One such contraption, the high ordinary bicycle (below) made by William Harrison, Manchester, around 1885, provided speed-obsessed daredevils their chance to fling penny-farthings around grass tracks, wowing spectators in the process.

A LIFE LESS ORDINARY: William's Harrison's high ordinary 'penny-farthing' bicycle, built for pure speed.

As well as the museum’s own objects, the exhibition features borrowed items, such as a World Championship rainbow jersey worn by Britain’s first cycling superstar, Reg Harris.

“He was a boy from a working-class background in Bury and he got interested in cycling through having a job in a cycling shop,” said McHugh.

Harris won two Olympic silver medals in 1948, shortly after breaking his back in two places in a car accident.

Determined not to miss the Games, Harris had a special cast made which allowed him to continue training and earn medal success for Britain.

“He captured the popular imagination because he was a working-class man who transformed his life into this massive success story,” said McHugh.

“If you go to the Velodrome now there’s a bronze statue of him looking out over the boards, watching the new generation whizz by.”

Harris was not the only British success story in the early days of Olympic cycling.

Jack Sibbit won an Olympic silver medal in 1928 but he was also a bicycle maker, with one of his bikes – a tandem, also from 1928 – featuring in the exhibition.
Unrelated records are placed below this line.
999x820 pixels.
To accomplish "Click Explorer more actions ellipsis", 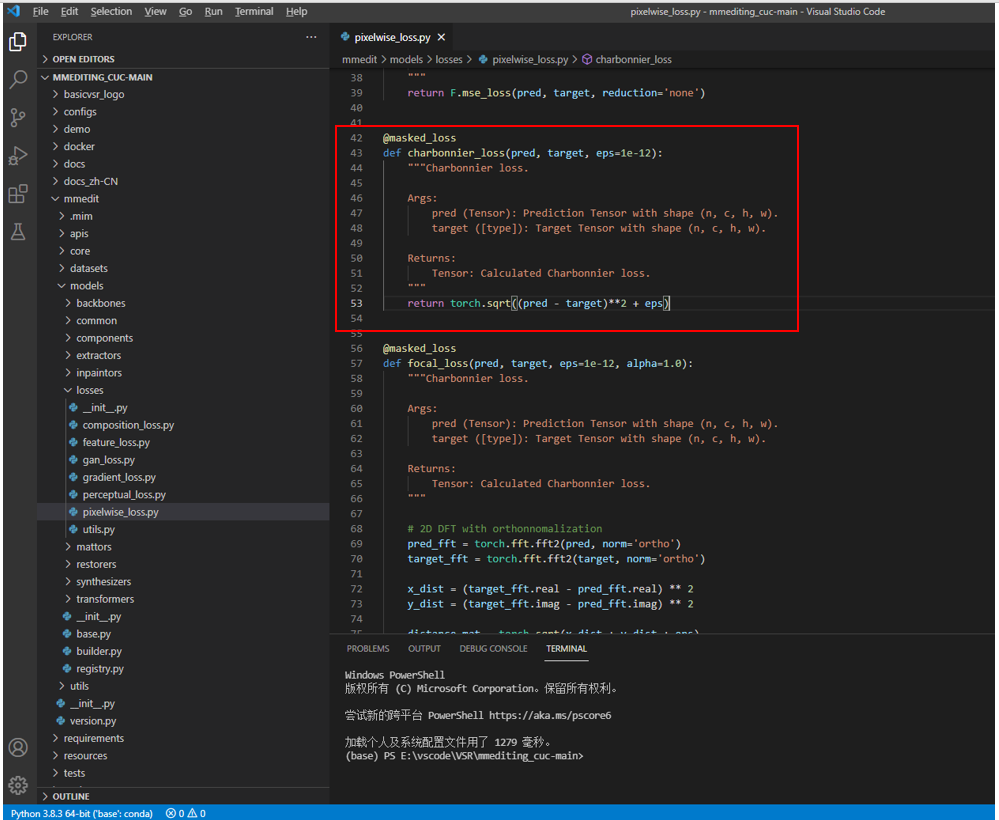I will pyautogui.click(x=311, y=37).
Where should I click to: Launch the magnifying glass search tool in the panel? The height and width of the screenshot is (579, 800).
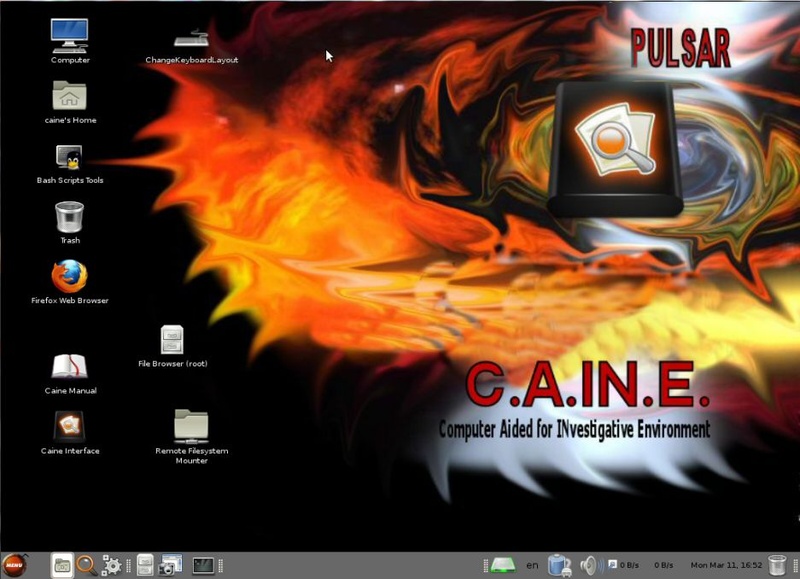click(x=87, y=565)
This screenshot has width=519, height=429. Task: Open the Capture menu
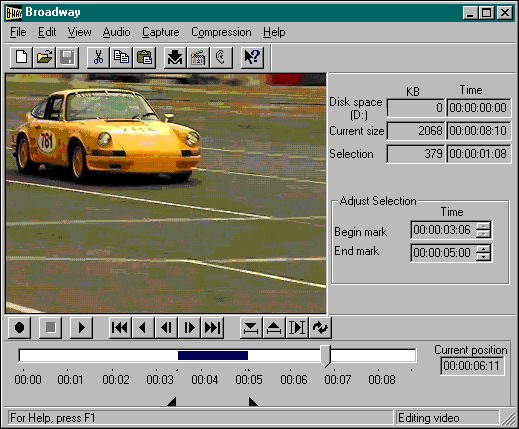pyautogui.click(x=161, y=32)
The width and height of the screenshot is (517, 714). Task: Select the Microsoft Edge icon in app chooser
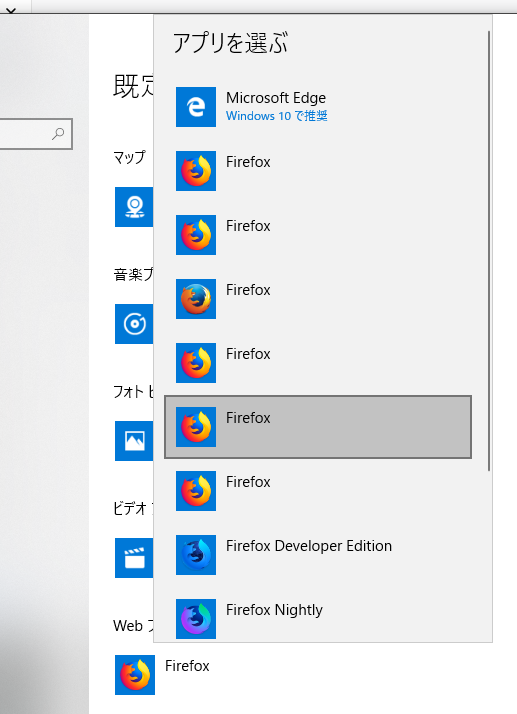[x=196, y=107]
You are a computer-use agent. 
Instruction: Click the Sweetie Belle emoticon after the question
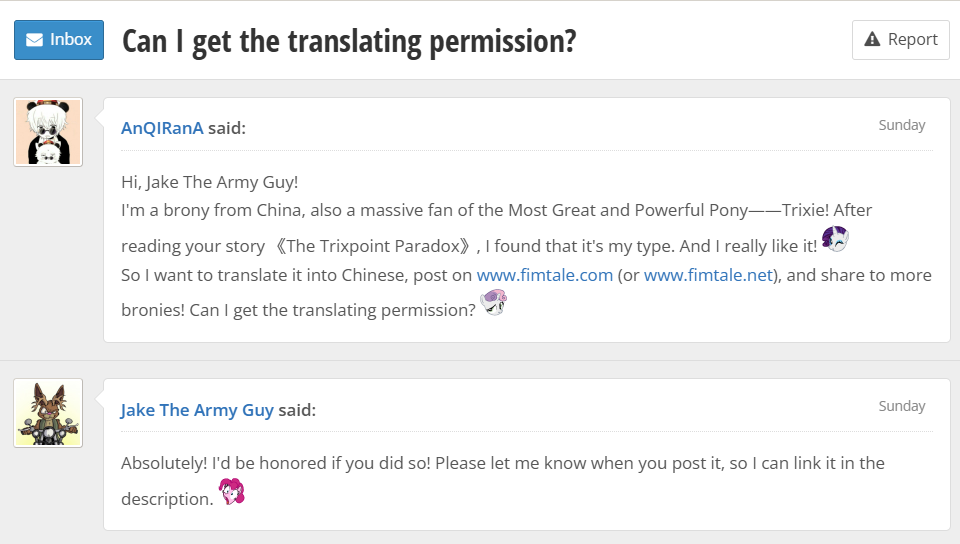tap(494, 302)
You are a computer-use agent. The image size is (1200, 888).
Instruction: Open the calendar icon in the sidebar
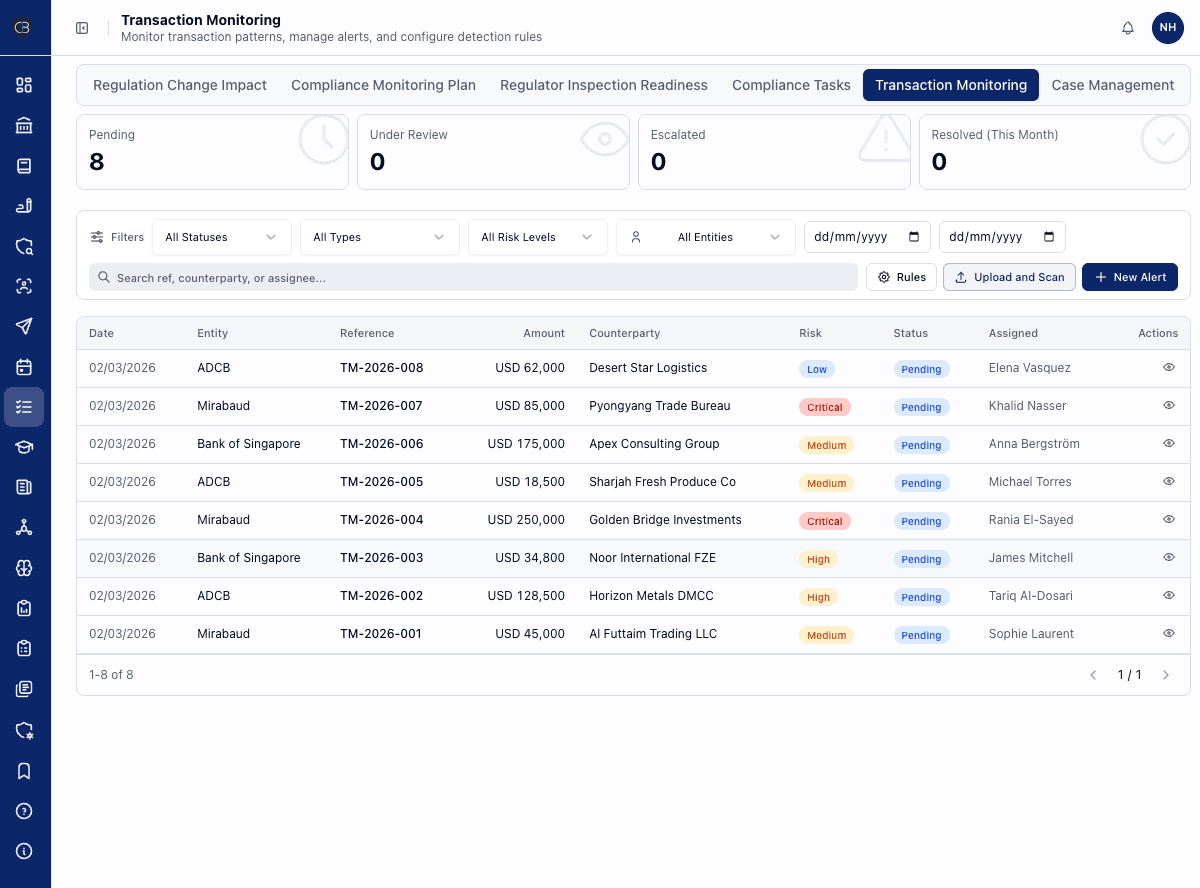pos(25,366)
“[Sibbit] would have gone to the 1932 Olympics in Los Angeles, but he couldn’t afford to close his bike shop for the two weeks that he would have been away, so he missed out on that opportunity,” said McHugh.

“So there are highs and lows in cycling all the way through its history.”

The highs have come at a most consistent rate in the last 20 years, since the building of the National Cycling Centre.

It sparked a series of events which has led to British domination of the track, as well as two Tour de France winners.

That recent success is also reflected in the exhibition, which features filmed interviews with members of the current British team, such as Ed Clancy, Becky James and Dame Sarah Storey.

“British Cycling has done us proud with the interviews,” said Shearsmith.

“The focus was on basic questions – how they got interested in cycling and their experience of how they became involved with British Cycling, their training, what it’s like to ride in the Velodrome and also suggestions for how to get involved.”

McHugh said that the exhibition has been aimed at a family audience, not cycling specialists, and she hoped it might inspire the next generation of Sir Chris Hoys and Victoria Pendletons.

“We’ve got an interactive in there so that people can have a go at a time trial, to see how they do against some of the greats.

“We’ve done a lot of interviews with young people who are in cycling clubs now, it’s not just these elite cyclists – the Velodrome’s open to everyone.

“Hopefully someone will come through the exhibition and be inspired to take up the sport.”

Main image courtesy of MOSI, with thanks.